October 30, 2014

QUESTION:    Our hospital uses a team of hospitalists who provide care for all internal medicine admissions. This has been a successful program; quality of patient care and patient satisfaction have markedly increased. The problem is that now we have a number of internists appointed to the medical staff who very rarely, if ever, come to the hospital, however they still have clinical privileges. This brings up problems during reappointment in being able to assess current clinical competence. Any solutions?

ANSWER:    Reappointment, when it includes the renewal of clinical privileges, is to be a “performance-based reappraisal,” which does become harder if you have little clinical data. If an internist is appointed at another hospital, you can request the physician’s quality file from a hospital where he or she is more active, obtain peer evaluations that incorporate the six ACGME general competencies from physicians to whom referrals are made (including the hospitalists), and also, possibly, seek managed care quality profiles. You could request office records from the physician to review as well, although not many medical staffs seem to take that approach because of how onerous it is for a physician who no longer provides services at the hospital.

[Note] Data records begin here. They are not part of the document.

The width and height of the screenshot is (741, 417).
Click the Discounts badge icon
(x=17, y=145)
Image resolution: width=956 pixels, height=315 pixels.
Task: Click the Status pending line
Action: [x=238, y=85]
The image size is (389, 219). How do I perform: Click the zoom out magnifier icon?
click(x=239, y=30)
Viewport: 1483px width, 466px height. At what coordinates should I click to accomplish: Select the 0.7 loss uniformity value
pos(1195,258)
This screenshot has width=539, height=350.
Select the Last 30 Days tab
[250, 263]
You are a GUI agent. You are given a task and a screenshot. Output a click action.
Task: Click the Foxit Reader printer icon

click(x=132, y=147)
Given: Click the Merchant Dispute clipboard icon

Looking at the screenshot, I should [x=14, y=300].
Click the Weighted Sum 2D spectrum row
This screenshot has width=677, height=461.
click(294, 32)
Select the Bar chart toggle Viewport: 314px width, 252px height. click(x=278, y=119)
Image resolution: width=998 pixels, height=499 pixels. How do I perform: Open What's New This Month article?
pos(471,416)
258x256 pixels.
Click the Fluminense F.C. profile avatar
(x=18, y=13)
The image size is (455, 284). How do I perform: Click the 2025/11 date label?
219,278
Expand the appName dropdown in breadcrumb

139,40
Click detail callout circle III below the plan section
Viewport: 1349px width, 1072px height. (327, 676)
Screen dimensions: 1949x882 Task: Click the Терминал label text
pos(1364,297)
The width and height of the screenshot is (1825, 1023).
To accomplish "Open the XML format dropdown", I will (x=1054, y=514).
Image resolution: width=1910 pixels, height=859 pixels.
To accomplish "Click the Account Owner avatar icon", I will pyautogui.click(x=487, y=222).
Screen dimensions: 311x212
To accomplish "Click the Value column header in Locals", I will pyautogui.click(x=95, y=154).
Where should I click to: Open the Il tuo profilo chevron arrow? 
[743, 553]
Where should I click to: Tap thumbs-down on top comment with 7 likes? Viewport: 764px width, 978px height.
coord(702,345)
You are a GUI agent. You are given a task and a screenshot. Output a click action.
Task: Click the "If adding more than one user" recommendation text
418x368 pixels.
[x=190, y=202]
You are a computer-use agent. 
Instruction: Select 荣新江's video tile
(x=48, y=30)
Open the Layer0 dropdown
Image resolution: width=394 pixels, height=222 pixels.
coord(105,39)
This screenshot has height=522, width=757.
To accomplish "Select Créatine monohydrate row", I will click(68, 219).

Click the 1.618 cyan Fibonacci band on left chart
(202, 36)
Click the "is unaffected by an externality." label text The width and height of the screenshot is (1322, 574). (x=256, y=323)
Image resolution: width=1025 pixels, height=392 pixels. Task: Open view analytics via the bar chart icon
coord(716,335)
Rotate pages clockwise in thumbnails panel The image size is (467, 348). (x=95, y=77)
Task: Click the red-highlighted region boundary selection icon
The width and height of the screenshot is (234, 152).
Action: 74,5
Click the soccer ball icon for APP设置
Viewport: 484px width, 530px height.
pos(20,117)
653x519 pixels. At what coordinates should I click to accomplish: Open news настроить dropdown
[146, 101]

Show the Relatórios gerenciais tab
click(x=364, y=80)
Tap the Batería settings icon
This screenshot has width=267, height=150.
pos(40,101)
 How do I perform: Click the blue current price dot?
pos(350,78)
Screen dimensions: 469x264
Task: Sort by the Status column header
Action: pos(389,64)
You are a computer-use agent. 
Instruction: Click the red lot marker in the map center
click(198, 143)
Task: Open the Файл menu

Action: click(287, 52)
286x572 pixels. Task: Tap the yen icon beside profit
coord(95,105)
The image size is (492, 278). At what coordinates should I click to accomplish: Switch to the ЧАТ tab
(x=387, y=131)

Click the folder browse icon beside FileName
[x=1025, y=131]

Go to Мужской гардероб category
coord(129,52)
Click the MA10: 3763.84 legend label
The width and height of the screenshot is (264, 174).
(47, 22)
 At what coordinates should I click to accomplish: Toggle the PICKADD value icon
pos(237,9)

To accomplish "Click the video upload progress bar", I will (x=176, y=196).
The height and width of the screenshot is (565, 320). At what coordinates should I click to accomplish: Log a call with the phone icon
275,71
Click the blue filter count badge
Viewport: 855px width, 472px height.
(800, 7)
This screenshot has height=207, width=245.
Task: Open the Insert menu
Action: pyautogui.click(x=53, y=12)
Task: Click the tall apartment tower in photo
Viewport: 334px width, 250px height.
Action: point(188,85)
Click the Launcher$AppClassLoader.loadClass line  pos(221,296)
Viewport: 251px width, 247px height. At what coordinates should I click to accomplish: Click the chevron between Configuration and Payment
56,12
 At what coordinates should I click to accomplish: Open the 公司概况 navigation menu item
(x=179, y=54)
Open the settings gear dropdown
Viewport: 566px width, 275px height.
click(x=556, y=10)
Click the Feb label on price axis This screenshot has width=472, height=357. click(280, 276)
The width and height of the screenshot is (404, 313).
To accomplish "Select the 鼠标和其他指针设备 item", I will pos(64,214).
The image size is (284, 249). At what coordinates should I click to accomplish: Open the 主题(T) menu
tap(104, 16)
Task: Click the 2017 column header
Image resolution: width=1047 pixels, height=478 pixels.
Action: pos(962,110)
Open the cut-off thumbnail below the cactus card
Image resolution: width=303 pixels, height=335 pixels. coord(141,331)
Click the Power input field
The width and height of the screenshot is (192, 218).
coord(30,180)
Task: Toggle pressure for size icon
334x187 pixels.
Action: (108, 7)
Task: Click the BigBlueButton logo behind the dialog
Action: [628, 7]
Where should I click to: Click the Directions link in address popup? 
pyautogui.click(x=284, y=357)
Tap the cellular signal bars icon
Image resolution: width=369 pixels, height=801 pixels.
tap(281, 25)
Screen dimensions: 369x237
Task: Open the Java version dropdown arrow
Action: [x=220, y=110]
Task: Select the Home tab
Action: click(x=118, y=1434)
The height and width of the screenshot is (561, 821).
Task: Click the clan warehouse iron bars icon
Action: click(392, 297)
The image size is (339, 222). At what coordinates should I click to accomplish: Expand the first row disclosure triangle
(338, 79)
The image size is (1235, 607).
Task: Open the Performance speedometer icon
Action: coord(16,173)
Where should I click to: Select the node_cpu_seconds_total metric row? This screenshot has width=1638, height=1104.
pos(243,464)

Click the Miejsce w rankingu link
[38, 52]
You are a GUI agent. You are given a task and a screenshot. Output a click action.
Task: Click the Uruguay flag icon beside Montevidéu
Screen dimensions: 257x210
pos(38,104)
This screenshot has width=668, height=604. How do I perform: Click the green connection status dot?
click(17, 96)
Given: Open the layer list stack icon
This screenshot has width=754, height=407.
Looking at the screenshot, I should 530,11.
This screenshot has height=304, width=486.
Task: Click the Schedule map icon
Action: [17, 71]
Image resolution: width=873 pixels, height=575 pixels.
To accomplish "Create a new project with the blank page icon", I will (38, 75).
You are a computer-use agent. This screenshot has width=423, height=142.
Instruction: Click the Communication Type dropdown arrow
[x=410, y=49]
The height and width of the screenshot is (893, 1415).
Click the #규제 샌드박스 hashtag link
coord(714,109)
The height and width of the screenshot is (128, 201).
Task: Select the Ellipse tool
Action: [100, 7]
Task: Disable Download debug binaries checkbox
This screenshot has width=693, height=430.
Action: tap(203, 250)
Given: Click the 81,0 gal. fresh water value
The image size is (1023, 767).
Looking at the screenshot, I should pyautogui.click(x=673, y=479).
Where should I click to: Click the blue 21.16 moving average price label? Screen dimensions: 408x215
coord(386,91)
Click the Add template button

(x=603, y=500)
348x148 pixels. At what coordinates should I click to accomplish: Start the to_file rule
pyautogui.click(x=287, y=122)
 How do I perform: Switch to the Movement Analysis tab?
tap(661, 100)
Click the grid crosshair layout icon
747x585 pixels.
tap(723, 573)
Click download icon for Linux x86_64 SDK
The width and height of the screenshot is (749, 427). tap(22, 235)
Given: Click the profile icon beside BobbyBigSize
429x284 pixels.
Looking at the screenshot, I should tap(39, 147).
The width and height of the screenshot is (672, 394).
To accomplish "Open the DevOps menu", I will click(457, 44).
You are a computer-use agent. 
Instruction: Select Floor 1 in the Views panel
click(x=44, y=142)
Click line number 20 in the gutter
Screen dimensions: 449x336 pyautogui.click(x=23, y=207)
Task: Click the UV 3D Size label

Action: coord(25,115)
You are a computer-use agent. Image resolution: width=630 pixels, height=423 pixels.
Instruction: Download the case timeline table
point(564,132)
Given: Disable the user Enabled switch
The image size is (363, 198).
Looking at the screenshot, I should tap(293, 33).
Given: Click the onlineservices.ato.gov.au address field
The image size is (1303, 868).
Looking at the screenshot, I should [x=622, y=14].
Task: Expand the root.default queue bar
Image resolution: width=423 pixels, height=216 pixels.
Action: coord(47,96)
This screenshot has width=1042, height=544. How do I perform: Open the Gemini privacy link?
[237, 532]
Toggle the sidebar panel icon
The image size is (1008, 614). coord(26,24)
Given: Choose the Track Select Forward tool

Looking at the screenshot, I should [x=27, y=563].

The approach that many medical staffs and hospitals have taken in the recent past is having a staff category that does not include clinical privileges – Ambulatory Care Staff or Community-Based Staff – which includes perks like being able to access patients’ electronic records and being able to have office H&Ps entered into the record, while not granting clinical privileges which gets the hospital off the hook for performing OPPE, FPPE and needing to assess clinical data at reappointment.  Because so many physicians are transitioning to such staff categories from the Active Staff due to changes in clinical practice patterns, we are also seeing a move towards permitting these individuals to vote and serve in leadership roles as part of the desire to keep them connected to the hospital.